Monomode & Multimode in Augmented Reality

Humans mainly use 2 main modes of attention:

diffuse: engaging with surroundings and shifting priorities
directed: focusing all efforts into singular goal

There will be 2 corresponding modes of AR/VR:

multimode: object detection combined with gaze-tracking provides contextual affordances in an event-based as-needed architecture
monomode: an interface for a single software suite; "full-screen" app takes control of all inputs and outputs

Overlays

Notifications, HUDs, and PIP windows will exist in both modes.

These will appear close to your face so that they take precedence over the augmented world around you.

Text, lists, calendars, and legacy apps will survive as "flat" media.

Multimode

AR begins with transparent displays over your eyes. This is useful for displaying notifications/HUDs/PIPs in front of your face. Remember Google Glass?

Magic happens when you strap cameras to your face. Computer vision algorithms can identify and track objects in your field-of-view.

But people don't like heavy things on their face. There will be a pressure to limit hardware.

Object identification is CPU/GPU intensive. AR OSes will perform object identification on behalf of installed extensions. Gaze detection can be used to prioritize running software, but the OS can't let each app run amok with its own computer vision stack.

The OS will identify objects and summon extensions in context. In multimode, extensions cooperate by doing minimum amounts of contextual work.

For example, when you look at a carrot, the OS can ask your extensions about carrots.
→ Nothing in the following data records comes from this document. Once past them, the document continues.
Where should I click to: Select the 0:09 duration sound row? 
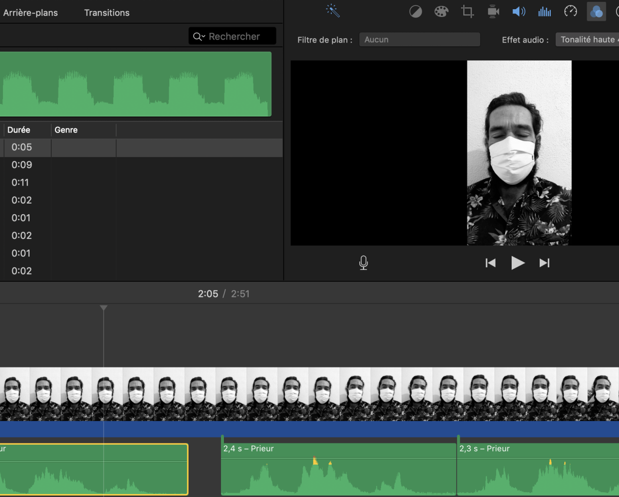[22, 165]
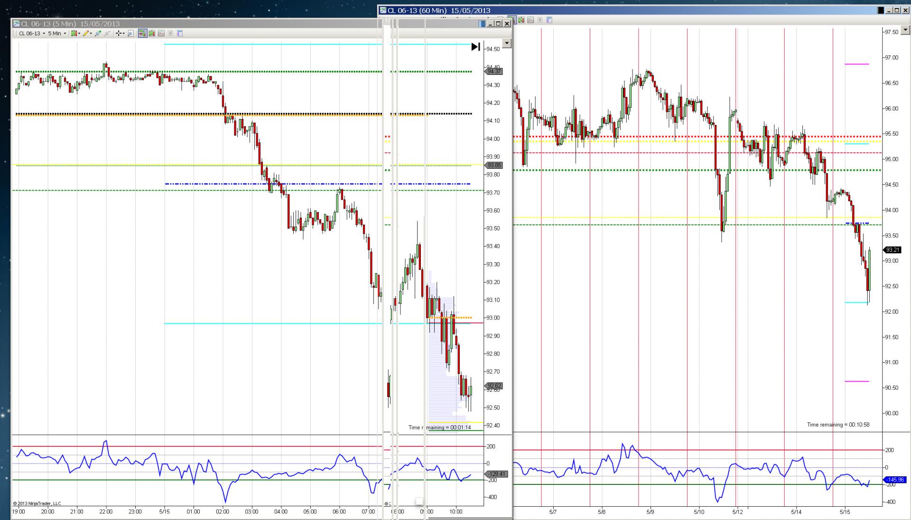
Task: Click properties icon in 60 Min toolbar
Action: [x=549, y=20]
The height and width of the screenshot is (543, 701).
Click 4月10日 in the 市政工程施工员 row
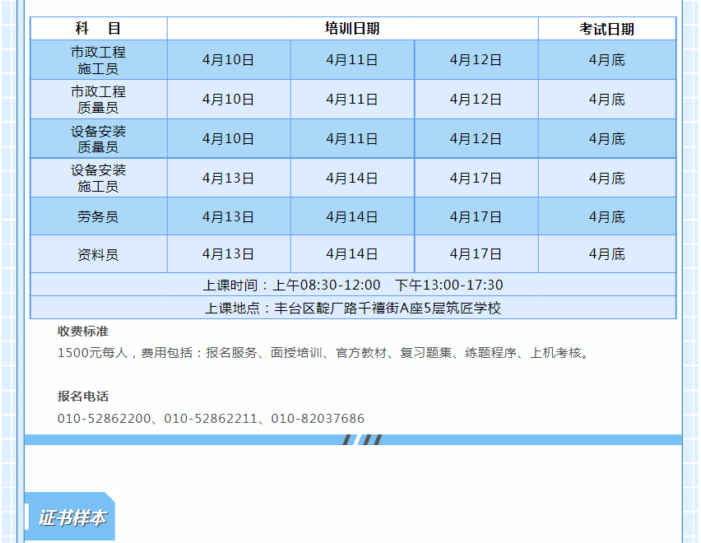click(228, 60)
Your extensions can respond with annotations/shaders to render over the carrot in your view. If multiple extensions respond, the OS can choose to automatically display the results or collapse them in a menu. Chefs and botanists would likely install different extensions, and therefore see different results for carrots.

Possible multimode extensions:

Wikipedia annotations
analog clock digitizer widget (shows digital clock readings on top of all analog clocks)
refrigerator X-ray vision (to show what's inside)
tophats for everybody
automatic nutrition labels
price of barcode on Amazon

Monomode

Multimode offers ubiquitous/diffuse interaction, but people need a monomode for focused/complex experiences.

Some apps demand "full-screen". Monomode can dedicate lower-level graphics APIs and extra computing resources to a singular experience.

An OS can give limited data to extensions, but some apps will require direct access to image/IR data. Apps with complex inputs will likely have complex outputs. To keep the OS simple, many input APIs will only be accessible in monomode.

Because monomode apps may obstruct your vision, the OS will virtually "cover" your face in public. This will prevent accidental staring between strangers.

Possible monomode apps:

running/cycling/exercise tool
focused writing/coding editor
cooking tutor
AR games
photo editor
surgical assistant

The Multimode App

Each AR/VR headset will have one multimode app (with extensions) and many monomode apps. The multimode app will behave like a modern web-browser among many mobile apps.

If people use large numbers of AR/VR apps, apps will be collected on a "home screen". Otherwise, you can switch apps via a physical digital-crown carousel or an "alt-tab" gesture.

Wet Stuff

The social dynamics of wet stuff (public virtual objects) will evolve unpredictably.

People and organizations will post signs, instructions, statuses (e.g. wait times), art, etc.

If your friend wants to display digital art on their wall, will you see it in multimode with extensions? Without extensions? What about monomode? Will you see it automatically or do you have to "activate" it? Will businesses and advertisers have the same power to usurp your vision? Will one organization monopolize virtual objects, or will we build a decentralized protocol?

Now is the time to choose our AR interop protocols.